[Material supplied Boundary: Start]
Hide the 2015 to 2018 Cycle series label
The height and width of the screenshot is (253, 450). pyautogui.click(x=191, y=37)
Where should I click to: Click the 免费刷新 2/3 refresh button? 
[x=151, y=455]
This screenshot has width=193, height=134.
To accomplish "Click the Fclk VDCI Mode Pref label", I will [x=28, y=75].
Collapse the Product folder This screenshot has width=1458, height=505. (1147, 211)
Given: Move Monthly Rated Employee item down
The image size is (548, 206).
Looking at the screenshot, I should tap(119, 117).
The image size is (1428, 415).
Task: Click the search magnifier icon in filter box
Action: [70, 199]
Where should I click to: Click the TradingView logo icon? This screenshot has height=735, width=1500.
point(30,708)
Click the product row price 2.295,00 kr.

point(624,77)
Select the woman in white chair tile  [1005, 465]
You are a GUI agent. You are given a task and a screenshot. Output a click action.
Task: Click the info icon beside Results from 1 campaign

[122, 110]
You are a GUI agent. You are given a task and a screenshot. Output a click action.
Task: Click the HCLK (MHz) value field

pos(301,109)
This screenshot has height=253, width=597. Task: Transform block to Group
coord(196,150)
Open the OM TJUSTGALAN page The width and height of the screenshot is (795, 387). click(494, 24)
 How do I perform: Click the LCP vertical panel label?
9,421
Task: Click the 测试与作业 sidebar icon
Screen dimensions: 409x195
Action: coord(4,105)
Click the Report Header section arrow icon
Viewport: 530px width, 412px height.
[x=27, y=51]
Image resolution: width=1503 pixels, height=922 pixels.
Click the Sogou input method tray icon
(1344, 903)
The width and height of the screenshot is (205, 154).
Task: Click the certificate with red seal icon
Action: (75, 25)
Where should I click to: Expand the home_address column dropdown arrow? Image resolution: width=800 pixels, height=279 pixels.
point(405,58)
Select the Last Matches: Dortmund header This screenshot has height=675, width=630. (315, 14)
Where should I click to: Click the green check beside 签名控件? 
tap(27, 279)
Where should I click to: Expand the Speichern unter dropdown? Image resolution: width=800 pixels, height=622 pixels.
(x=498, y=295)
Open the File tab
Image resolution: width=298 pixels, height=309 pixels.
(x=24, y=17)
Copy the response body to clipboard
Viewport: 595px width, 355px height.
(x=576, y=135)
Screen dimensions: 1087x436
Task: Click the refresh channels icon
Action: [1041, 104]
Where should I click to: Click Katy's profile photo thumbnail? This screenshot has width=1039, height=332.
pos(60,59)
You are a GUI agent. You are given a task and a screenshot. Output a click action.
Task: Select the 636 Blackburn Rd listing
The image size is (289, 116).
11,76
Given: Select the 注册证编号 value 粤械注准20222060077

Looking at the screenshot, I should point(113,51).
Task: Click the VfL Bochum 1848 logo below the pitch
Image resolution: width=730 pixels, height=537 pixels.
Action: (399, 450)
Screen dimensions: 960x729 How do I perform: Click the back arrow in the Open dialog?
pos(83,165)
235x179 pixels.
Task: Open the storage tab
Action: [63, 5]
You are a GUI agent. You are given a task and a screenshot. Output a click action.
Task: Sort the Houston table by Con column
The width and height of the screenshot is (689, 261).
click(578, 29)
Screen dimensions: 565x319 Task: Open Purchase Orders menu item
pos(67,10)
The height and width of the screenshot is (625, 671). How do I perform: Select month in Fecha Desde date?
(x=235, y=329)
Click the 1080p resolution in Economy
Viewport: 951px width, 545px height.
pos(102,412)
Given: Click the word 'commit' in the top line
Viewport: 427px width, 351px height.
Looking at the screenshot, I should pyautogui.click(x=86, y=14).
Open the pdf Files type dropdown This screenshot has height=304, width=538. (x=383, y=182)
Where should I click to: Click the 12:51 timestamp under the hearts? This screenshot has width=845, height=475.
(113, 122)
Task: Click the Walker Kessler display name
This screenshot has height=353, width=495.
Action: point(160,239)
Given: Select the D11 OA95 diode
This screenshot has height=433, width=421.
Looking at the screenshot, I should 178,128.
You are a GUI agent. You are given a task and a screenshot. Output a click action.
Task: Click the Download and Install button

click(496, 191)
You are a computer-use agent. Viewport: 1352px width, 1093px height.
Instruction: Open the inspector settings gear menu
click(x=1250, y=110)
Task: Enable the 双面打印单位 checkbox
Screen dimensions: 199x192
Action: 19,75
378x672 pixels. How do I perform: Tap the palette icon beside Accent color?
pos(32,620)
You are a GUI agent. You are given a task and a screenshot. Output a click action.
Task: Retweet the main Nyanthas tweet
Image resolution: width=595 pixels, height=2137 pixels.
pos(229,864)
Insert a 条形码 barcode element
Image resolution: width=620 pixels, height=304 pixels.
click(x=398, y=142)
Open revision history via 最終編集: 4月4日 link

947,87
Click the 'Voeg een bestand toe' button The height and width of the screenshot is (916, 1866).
[Material supplied Boundary: End]
*Work to be completed*
Each of the entries above needs to be given again exactly.

*Task solution*
Hide the 2015 to 2018 Cycle series label
The height and width of the screenshot is (253, 450). pyautogui.click(x=191, y=37)
Where should I click to: Click the 免费刷新 2/3 refresh button? 
[x=151, y=455]
This screenshot has width=193, height=134.
To accomplish "Click the Fclk VDCI Mode Pref label", I will [x=28, y=75].
Collapse the Product folder This screenshot has width=1458, height=505. (1147, 211)
Given: Move Monthly Rated Employee item down
The image size is (548, 206).
Looking at the screenshot, I should tap(119, 117).
The image size is (1428, 415).
Task: Click the search magnifier icon in filter box
Action: [70, 199]
Where should I click to: Click the TradingView logo icon? This screenshot has height=735, width=1500.
point(30,708)
Click the product row price 2.295,00 kr.

point(624,77)
Select the woman in white chair tile  [1005, 465]
You are a GUI agent. You are given a task and a screenshot. Output a click action.
Task: Click the info icon beside Results from 1 campaign

[122, 110]
You are a GUI agent. You are given a task and a screenshot. Output a click action.
Task: Click the HCLK (MHz) value field

pos(301,109)
This screenshot has height=253, width=597. Task: Transform block to Group
coord(196,150)
Open the OM TJUSTGALAN page The width and height of the screenshot is (795, 387). click(494, 24)
 How do I perform: Click the LCP vertical panel label?
9,421
Task: Click the 测试与作业 sidebar icon
Screen dimensions: 409x195
Action: coord(4,105)
Click the Report Header section arrow icon
Viewport: 530px width, 412px height.
[x=27, y=51]
Image resolution: width=1503 pixels, height=922 pixels.
Click the Sogou input method tray icon
(1344, 903)
The width and height of the screenshot is (205, 154).
Task: Click the certificate with red seal icon
Action: (75, 25)
Where should I click to: Expand the home_address column dropdown arrow? Image resolution: width=800 pixels, height=279 pixels.
point(405,58)
Select the Last Matches: Dortmund header This screenshot has height=675, width=630. (315, 14)
Where should I click to: Click the green check beside 签名控件? 
tap(27, 279)
Where should I click to: Expand the Speichern unter dropdown? Image resolution: width=800 pixels, height=622 pixels.
(x=498, y=295)
Open the File tab
Image resolution: width=298 pixels, height=309 pixels.
(x=24, y=17)
Copy the response body to clipboard
Viewport: 595px width, 355px height.
(x=576, y=135)
Screen dimensions: 1087x436
Task: Click the refresh channels icon
Action: [1041, 104]
Where should I click to: Click Katy's profile photo thumbnail? This screenshot has width=1039, height=332.
pos(60,59)
You are a GUI agent. You are given a task and a screenshot. Output a click action.
Task: Select the 636 Blackburn Rd listing
The image size is (289, 116).
11,76
Given: Select the 注册证编号 value 粤械注准20222060077

Looking at the screenshot, I should point(113,51).
Task: Click the VfL Bochum 1848 logo below the pitch
Image resolution: width=730 pixels, height=537 pixels.
Action: (399, 450)
Screen dimensions: 960x729 How do I perform: Click the back arrow in the Open dialog?
pos(83,165)
235x179 pixels.
Task: Open the storage tab
Action: [63, 5]
You are a GUI agent. You are given a task and a screenshot. Output a click action.
Task: Sort the Houston table by Con column
The width and height of the screenshot is (689, 261).
click(578, 29)
Screen dimensions: 565x319 Task: Open Purchase Orders menu item
pos(67,10)
The height and width of the screenshot is (625, 671). How do I perform: Select month in Fecha Desde date?
(x=235, y=329)
Click the 1080p resolution in Economy
Viewport: 951px width, 545px height.
pos(102,412)
Given: Click the word 'commit' in the top line
Viewport: 427px width, 351px height.
Looking at the screenshot, I should pyautogui.click(x=86, y=14).
Open the pdf Files type dropdown This screenshot has height=304, width=538. (x=383, y=182)
Where should I click to: Click the 12:51 timestamp under the hearts? This screenshot has width=845, height=475.
(113, 122)
Task: Click the Walker Kessler display name
This screenshot has height=353, width=495.
Action: point(160,239)
Given: Select the D11 OA95 diode
This screenshot has height=433, width=421.
Looking at the screenshot, I should 178,128.
You are a GUI agent. You are given a task and a screenshot. Output a click action.
Task: Click the Download and Install button

click(496, 191)
You are a computer-use agent. Viewport: 1352px width, 1093px height.
Instruction: Open the inspector settings gear menu
click(x=1250, y=110)
Task: Enable the 双面打印单位 checkbox
Screen dimensions: 199x192
Action: 19,75
378x672 pixels. How do I perform: Tap the palette icon beside Accent color?
pos(32,620)
You are a GUI agent. You are given a task and a screenshot. Output a click action.
Task: Retweet the main Nyanthas tweet
Image resolution: width=595 pixels, height=2137 pixels.
pos(229,864)
Insert a 条形码 barcode element
Image resolution: width=620 pixels, height=304 pixels.
click(x=398, y=142)
Open revision history via 最終編集: 4月4日 link

947,87
Click the 'Voeg een bestand toe' button The height and width of the screenshot is (916, 1866).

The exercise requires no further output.